En sus de la réluctance et refus des leaders arabes d’entamer de profondes réformes politiques dans leur pays respectif, les intérêts géostratégiques qui culminent dans cette région du monde ont aussi créé des alliances avec les européens, les américains ainsi qu’Israël qui ont grandement façonné la politique actuelle des dirigeants de cette région. Les questions liées à l’approvisionnement en énergie, l’immigration illégale, le terrorisme international et la fantasmagorique peur de l’Islam et des islamistes risquent donc de peser encore longtemps dans la balance des occidentaux pour qu’ils puissent souhaiter et sincèrement encourager un authentique processus démocratique arabe dans son ensemble. Il est aussi difficile de penser qu’une démocratisation des Etats arabes soit bien vue du côté de Tel-Aviv. Est-il vraiment dans l’intérêt d’Israël d’avoir des leaders démocratiquement élus et redevables de leur populations, comme partenaires pour les négociations de paix ?

Pour rappel, c’est avec des gouvernements égyptiens et jordaniens autocrates et autoritaires, prêts à faire toutes les concessions en échanges d’aides militaires et économiques, que la paix a été signé.
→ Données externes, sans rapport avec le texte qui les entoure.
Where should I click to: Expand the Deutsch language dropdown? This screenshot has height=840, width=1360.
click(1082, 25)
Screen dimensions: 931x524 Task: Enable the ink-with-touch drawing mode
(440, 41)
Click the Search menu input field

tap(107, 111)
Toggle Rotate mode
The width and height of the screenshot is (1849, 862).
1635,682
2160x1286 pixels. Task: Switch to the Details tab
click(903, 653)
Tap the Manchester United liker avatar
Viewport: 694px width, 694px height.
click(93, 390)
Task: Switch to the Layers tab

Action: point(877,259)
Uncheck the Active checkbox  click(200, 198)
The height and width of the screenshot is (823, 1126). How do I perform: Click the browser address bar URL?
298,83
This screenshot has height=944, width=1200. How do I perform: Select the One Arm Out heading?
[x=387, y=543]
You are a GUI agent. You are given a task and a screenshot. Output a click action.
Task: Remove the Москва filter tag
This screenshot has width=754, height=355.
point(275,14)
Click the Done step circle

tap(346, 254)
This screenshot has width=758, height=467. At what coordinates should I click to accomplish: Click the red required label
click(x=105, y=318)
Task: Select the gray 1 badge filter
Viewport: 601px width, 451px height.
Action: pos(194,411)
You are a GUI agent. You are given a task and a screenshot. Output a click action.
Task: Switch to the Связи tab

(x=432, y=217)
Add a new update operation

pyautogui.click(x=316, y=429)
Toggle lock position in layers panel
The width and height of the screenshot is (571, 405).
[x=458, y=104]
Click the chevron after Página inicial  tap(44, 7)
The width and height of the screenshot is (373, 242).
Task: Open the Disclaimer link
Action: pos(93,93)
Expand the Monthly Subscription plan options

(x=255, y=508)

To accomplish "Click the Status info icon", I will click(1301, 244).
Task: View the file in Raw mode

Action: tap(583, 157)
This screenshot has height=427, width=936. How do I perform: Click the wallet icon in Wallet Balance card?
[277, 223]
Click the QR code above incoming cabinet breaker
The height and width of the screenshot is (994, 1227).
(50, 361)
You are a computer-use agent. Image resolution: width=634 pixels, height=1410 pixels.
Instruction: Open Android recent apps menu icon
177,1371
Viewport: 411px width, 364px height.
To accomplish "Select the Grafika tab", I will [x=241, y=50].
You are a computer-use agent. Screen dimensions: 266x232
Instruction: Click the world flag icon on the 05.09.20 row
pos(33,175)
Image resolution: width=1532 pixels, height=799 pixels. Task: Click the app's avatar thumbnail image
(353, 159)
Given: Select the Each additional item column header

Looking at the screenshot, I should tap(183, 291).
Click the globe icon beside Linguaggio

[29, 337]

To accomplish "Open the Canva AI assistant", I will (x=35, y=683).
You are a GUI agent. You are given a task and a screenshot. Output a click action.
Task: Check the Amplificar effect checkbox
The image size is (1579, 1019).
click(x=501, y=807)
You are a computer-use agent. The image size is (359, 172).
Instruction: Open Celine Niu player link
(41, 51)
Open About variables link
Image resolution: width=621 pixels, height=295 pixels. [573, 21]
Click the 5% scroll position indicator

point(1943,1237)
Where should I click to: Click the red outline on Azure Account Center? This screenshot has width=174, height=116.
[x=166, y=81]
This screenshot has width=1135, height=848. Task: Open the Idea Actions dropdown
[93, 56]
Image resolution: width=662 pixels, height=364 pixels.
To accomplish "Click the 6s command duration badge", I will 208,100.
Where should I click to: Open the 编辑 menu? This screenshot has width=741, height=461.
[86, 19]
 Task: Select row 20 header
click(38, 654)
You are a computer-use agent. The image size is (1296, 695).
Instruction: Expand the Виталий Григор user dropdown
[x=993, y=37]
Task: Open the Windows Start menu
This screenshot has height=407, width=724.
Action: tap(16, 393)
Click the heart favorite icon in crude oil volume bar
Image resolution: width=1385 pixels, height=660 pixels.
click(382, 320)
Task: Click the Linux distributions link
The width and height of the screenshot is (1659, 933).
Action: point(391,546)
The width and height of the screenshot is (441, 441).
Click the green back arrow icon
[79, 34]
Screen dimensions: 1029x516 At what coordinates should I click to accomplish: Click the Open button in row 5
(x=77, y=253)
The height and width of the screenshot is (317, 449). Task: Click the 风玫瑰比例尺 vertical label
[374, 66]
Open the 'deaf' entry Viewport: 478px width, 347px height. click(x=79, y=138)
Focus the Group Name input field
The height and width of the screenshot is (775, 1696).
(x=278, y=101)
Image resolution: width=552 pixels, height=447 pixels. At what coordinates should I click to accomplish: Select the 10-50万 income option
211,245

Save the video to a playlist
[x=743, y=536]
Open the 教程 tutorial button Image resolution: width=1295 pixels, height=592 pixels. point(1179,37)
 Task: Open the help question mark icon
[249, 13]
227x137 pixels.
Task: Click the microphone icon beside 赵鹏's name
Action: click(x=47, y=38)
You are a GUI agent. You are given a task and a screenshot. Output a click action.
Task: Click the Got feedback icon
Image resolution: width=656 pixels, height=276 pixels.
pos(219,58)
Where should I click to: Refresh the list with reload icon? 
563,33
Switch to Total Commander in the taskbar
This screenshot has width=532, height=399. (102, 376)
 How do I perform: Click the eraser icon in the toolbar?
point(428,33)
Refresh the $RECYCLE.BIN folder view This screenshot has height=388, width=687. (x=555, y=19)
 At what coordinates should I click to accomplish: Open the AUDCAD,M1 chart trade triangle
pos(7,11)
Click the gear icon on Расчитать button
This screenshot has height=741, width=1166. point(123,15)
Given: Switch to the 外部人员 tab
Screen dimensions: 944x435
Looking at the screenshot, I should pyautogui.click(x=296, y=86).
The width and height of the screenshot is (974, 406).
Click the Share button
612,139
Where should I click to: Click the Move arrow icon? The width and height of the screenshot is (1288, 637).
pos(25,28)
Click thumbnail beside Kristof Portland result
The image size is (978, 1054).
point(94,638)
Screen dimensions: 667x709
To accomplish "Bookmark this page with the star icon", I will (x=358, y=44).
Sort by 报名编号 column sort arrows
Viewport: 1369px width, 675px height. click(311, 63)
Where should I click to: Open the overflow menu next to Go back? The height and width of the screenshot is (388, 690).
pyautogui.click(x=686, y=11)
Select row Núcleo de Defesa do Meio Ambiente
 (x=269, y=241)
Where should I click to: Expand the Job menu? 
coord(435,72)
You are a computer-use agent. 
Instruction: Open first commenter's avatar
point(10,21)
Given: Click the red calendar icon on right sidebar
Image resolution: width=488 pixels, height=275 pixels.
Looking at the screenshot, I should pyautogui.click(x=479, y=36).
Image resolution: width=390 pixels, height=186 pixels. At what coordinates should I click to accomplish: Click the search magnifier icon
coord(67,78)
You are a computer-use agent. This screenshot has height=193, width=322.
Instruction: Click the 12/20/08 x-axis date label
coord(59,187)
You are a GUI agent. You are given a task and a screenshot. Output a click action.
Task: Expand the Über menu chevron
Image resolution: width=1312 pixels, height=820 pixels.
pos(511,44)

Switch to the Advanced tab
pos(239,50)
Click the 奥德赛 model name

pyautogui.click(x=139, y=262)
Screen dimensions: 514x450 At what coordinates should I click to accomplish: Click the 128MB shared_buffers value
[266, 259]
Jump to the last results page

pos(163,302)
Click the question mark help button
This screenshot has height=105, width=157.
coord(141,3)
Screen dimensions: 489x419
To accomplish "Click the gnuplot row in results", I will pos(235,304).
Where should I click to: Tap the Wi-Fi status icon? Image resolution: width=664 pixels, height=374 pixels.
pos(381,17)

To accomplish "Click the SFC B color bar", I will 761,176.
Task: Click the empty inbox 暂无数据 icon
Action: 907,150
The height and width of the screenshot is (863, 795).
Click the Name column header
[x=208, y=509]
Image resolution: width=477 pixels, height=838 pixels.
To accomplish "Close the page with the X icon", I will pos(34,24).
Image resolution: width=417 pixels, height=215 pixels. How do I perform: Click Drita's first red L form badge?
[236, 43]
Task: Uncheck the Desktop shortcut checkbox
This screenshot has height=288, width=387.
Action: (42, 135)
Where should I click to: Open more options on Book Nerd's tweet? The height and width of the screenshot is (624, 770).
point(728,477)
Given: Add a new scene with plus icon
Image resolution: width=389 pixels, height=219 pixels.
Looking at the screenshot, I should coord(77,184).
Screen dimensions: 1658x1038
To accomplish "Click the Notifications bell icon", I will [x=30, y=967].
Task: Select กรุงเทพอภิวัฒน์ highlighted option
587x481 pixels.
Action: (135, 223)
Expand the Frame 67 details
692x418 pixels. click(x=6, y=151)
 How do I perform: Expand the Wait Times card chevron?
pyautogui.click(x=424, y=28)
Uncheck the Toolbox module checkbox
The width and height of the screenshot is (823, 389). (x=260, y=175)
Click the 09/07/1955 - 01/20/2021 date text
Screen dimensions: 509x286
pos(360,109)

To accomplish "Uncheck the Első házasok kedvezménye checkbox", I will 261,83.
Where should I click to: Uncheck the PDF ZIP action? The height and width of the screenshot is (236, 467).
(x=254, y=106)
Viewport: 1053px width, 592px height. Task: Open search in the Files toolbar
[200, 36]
In fine, les puissances extérieures préfèreront finalement et pendant longtemps encore, traiter avec des États, certes autoritaires, mais stables et fiables. Et se contenteront de réformes à doses homéopathiques, d’altérations cosmétiques, de la part des régimes autocratiques du sud de la Mare Nostrum. La pérennité de ces régimes, ou de leurs clones, est assurée pour longtemps encore. Les évènements en Egypte et ailleurs pourraient tout au plus aboutir à des périodes de transitions dont on ne connaît pas aujourd’hui ni les conditions, ni la durée.

Cependant, l’appel des Etats-Unis et des européens pour une transition démocratique en Egypte et par ricochet dans la région, probablement arrive trop tard. Des décennies de support aux régimes dictatoriaux et autocratiques n’a pas permis la formation et l’émergence de partis d’oppositions politiques murs, et surtout crédibles aux yeux des occidentaux. Et c’est précisément par ce qu’ils en ont conscience aujourd’hui, que les chancelleries occidentales sont particulièrement effrayées de voir les Islamistes ressortir grandement vainqueur en Egypte et par la suite, dans la région entière. Car les Islamistes sont aujourd’hui la seule et unique force d’opposition crédible, viable et organisée dans ces pays du sud de la Méditerranée. Il est grand temps de leurs laisser la possibilité de gouverner et de s’affronter aux réalités et logiques politico-économiques séculières de la gouvernance d’un Etat.